SUPPLIED DATA
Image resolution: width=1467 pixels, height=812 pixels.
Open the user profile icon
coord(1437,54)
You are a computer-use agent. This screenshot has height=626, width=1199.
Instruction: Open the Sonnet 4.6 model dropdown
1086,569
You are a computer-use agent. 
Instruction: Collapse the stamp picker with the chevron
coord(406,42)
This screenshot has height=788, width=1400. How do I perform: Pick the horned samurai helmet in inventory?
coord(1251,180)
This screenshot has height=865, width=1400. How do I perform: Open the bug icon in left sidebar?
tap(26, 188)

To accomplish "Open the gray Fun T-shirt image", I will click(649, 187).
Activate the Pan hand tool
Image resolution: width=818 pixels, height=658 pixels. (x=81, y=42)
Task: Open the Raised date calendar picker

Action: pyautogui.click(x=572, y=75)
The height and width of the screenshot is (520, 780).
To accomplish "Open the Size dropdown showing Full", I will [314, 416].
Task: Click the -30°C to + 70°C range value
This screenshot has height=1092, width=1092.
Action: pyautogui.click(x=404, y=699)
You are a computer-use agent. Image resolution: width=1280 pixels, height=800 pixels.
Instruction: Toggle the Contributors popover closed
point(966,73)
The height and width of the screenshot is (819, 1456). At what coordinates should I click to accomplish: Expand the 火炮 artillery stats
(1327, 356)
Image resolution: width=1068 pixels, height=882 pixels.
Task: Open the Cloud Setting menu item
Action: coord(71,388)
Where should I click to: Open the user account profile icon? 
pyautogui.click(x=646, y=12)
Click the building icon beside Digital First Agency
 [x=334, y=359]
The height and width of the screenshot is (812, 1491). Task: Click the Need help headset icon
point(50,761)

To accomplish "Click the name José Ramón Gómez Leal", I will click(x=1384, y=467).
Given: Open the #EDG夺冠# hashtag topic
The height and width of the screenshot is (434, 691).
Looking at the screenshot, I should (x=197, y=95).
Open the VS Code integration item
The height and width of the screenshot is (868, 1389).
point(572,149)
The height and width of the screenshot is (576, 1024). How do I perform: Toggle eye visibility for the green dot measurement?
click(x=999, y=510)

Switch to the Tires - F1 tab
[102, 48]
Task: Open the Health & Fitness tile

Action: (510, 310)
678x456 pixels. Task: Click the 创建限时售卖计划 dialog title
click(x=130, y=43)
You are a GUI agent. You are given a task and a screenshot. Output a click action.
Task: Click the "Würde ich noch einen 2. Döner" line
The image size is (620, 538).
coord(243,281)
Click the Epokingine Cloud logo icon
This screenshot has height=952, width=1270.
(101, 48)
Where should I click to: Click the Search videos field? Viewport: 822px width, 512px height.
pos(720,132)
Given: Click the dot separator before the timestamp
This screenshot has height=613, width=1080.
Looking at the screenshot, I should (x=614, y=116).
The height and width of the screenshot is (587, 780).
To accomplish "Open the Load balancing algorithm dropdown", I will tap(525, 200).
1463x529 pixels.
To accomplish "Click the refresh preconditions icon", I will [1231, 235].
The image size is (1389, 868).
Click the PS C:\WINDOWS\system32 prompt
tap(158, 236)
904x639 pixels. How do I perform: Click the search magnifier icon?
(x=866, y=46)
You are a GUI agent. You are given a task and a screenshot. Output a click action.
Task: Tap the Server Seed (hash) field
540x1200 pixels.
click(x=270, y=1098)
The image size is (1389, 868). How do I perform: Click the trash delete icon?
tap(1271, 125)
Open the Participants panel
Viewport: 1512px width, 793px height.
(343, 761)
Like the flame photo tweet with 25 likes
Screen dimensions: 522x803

WHAT IS REQUIRED
Could you reproduce all of the entries above with every instance of "dropdown" changed to "drop-down list" and everything else left unchanged?

TASK ANSWER
Image resolution: width=1467 pixels, height=812 pixels.
Open the user profile icon
coord(1437,54)
You are a computer-use agent. This screenshot has height=626, width=1199.
Instruction: Open the Sonnet 4.6 model drop-down list
1086,569
You are a computer-use agent. 
Instruction: Collapse the stamp picker with the chevron
coord(406,42)
This screenshot has height=788, width=1400. How do I perform: Pick the horned samurai helmet in inventory?
coord(1251,180)
This screenshot has height=865, width=1400. How do I perform: Open the bug icon in left sidebar?
tap(26, 188)

To accomplish "Open the gray Fun T-shirt image", I will click(649, 187).
Activate the Pan hand tool
Image resolution: width=818 pixels, height=658 pixels. (x=81, y=42)
Task: Open the Raised date calendar picker

Action: pyautogui.click(x=572, y=75)
The height and width of the screenshot is (520, 780).
To accomplish "Open the Size drop-down list showing Full", I will [314, 416].
Task: Click the -30°C to + 70°C range value
This screenshot has height=1092, width=1092.
Action: pyautogui.click(x=404, y=699)
You are a computer-use agent. Image resolution: width=1280 pixels, height=800 pixels.
Instruction: Toggle the Contributors popover closed
point(966,73)
The height and width of the screenshot is (819, 1456). At what coordinates should I click to accomplish: Expand the 火炮 artillery stats
(1327, 356)
Image resolution: width=1068 pixels, height=882 pixels.
Task: Open the Cloud Setting menu item
Action: coord(71,388)
Where should I click to: Open the user account profile icon? 
pyautogui.click(x=646, y=12)
Click the building icon beside Digital First Agency
 [x=334, y=359]
The height and width of the screenshot is (812, 1491). Task: Click the Need help headset icon
point(50,761)

To accomplish "Click the name José Ramón Gómez Leal", I will click(x=1384, y=467).
Given: Open the #EDG夺冠# hashtag topic
The height and width of the screenshot is (434, 691).
Looking at the screenshot, I should (x=197, y=95).
Open the VS Code integration item
The height and width of the screenshot is (868, 1389).
point(572,149)
The height and width of the screenshot is (576, 1024). How do I perform: Toggle eye visibility for the green dot measurement?
click(x=999, y=510)

Switch to the Tires - F1 tab
[102, 48]
Task: Open the Health & Fitness tile

Action: (510, 310)
678x456 pixels. Task: Click the 创建限时售卖计划 dialog title
click(x=130, y=43)
You are a GUI agent. You are given a task and a screenshot. Output a click action.
Task: Click the "Würde ich noch einen 2. Döner" line
The image size is (620, 538).
coord(243,281)
Click the Epokingine Cloud logo icon
This screenshot has height=952, width=1270.
(101, 48)
Where should I click to: Click the Search videos field? Viewport: 822px width, 512px height.
pos(720,132)
Given: Click the dot separator before the timestamp
This screenshot has height=613, width=1080.
Looking at the screenshot, I should (x=614, y=116).
The height and width of the screenshot is (587, 780).
To accomplish "Open the Load balancing algorithm drop-down list", I will tap(525, 200).
1463x529 pixels.
To accomplish "Click the refresh preconditions icon", I will [1231, 235].
The image size is (1389, 868).
Click the PS C:\WINDOWS\system32 prompt
tap(158, 236)
904x639 pixels. How do I perform: Click the search magnifier icon?
(x=866, y=46)
You are a GUI agent. You are given a task and a screenshot. Output a click action.
Task: Tap the Server Seed (hash) field
540x1200 pixels.
click(x=270, y=1098)
The image size is (1389, 868). How do I perform: Click the trash delete icon?
tap(1271, 125)
Open the Participants panel
Viewport: 1512px width, 793px height.
(343, 761)
Like the flame photo tweet with 25 likes
Screen dimensions: 522x803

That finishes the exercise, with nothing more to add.